Greece is one of many countries where governments of different political stripes have to struggle to maintain good official relations with Washington while public opinion frequently rages against the United States. It was (accurately) said that America backed the deposed military regime and, worse, the Turks, with whom the Greeks had nearly gone to war twice in the past half-century.

They liked the Arabs and the Serbs while we championed the Israelis and the Bosnian and Kosovar Muslims. Fomenting anti-American rallies was child's play in an era when Greece lagged far behind the United States and most of Europe in economic progress and social cohesion.

But that era fades. While the French and Dutch argue over endorsing the European Union's draft constitution, Greece has quickly and happily ratified that document. No fools the Greeks: E.U. budgetary support over a decade helped them nearly double their gross domestic product and raise per capita GDP (about $20,000 last year). The E.U. subsidies helped finance the successful 2004 Olympics, which also lifted national morale.

The Greek economy grew 4.3 percent last year and is expected to lead the euro zone with 4 percent growth this year -- far ahead of Germany, where morose workers humiliated Schroeder in state elections last Sunday, and France, which may reject the Chirac-backed E.U. draft constitution this Sunday.

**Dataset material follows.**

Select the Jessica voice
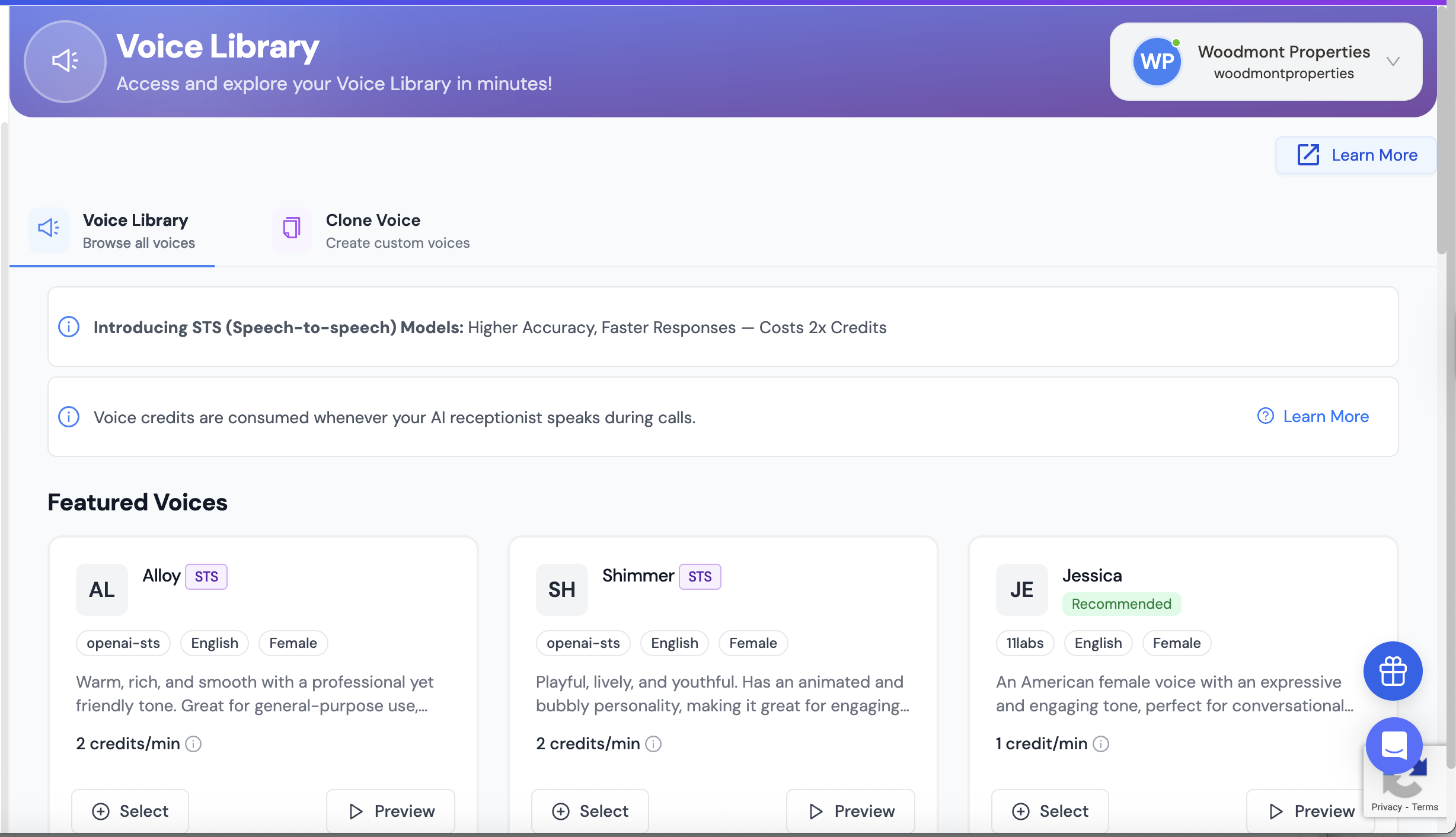The width and height of the screenshot is (1456, 837). pos(1051,811)
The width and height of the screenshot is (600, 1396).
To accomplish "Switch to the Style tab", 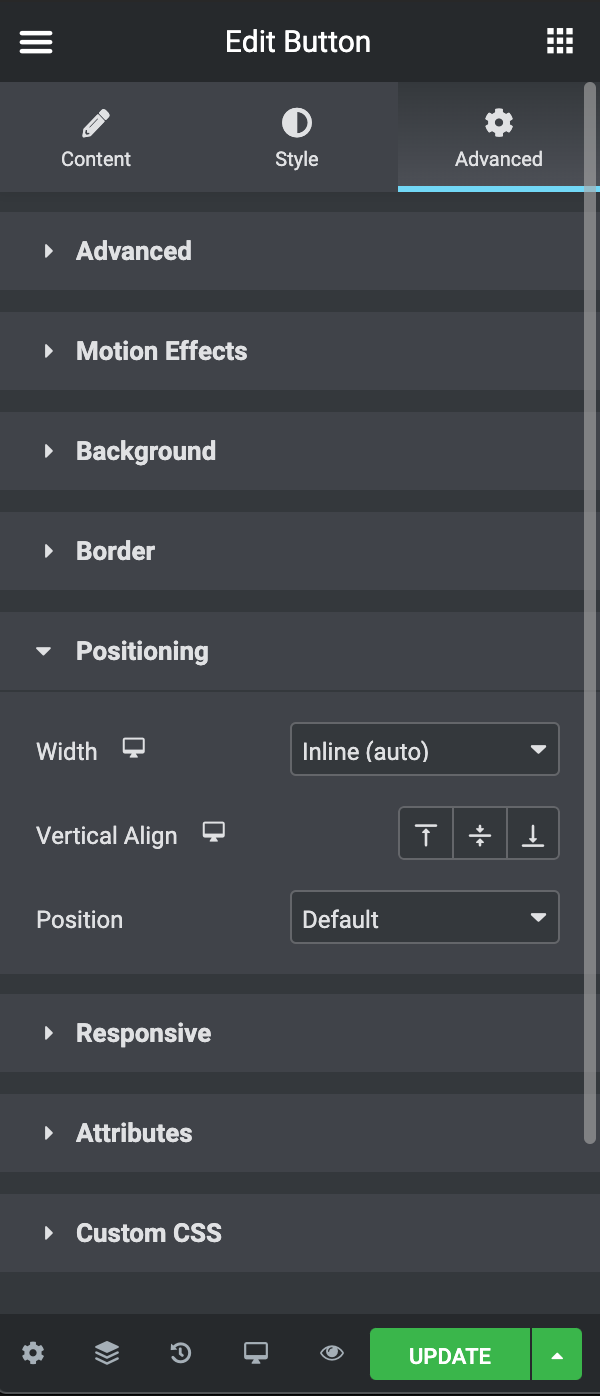I will 296,140.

Karamanlis can afford politically to be upbeat on a trip to Washington. Resentments about Turkey or the United States, while hardly erased, are not the festering wound they once were in Greece -- even as anti-Americanism has soared in much of the world recently.

Americans have been quick to ask, in the wake of Sept. 11, the Iraq war, the Newsweek riots and much else: Why do they hate us? "They" can mean Arabs, Afghans, Turks, Germans and many others whose worlds have been turned upside down by globalization, economic malaise at home and America's fiery assertion of military power abroad.

But it is also legitimate and useful to ask if projection of "their" own woes and frustrations is a factor in the unrelenting vilification by some of American motives and acts on any pretext available. Even as we struggle to understand their grievances, we need to ask also: Why do they hate themselves?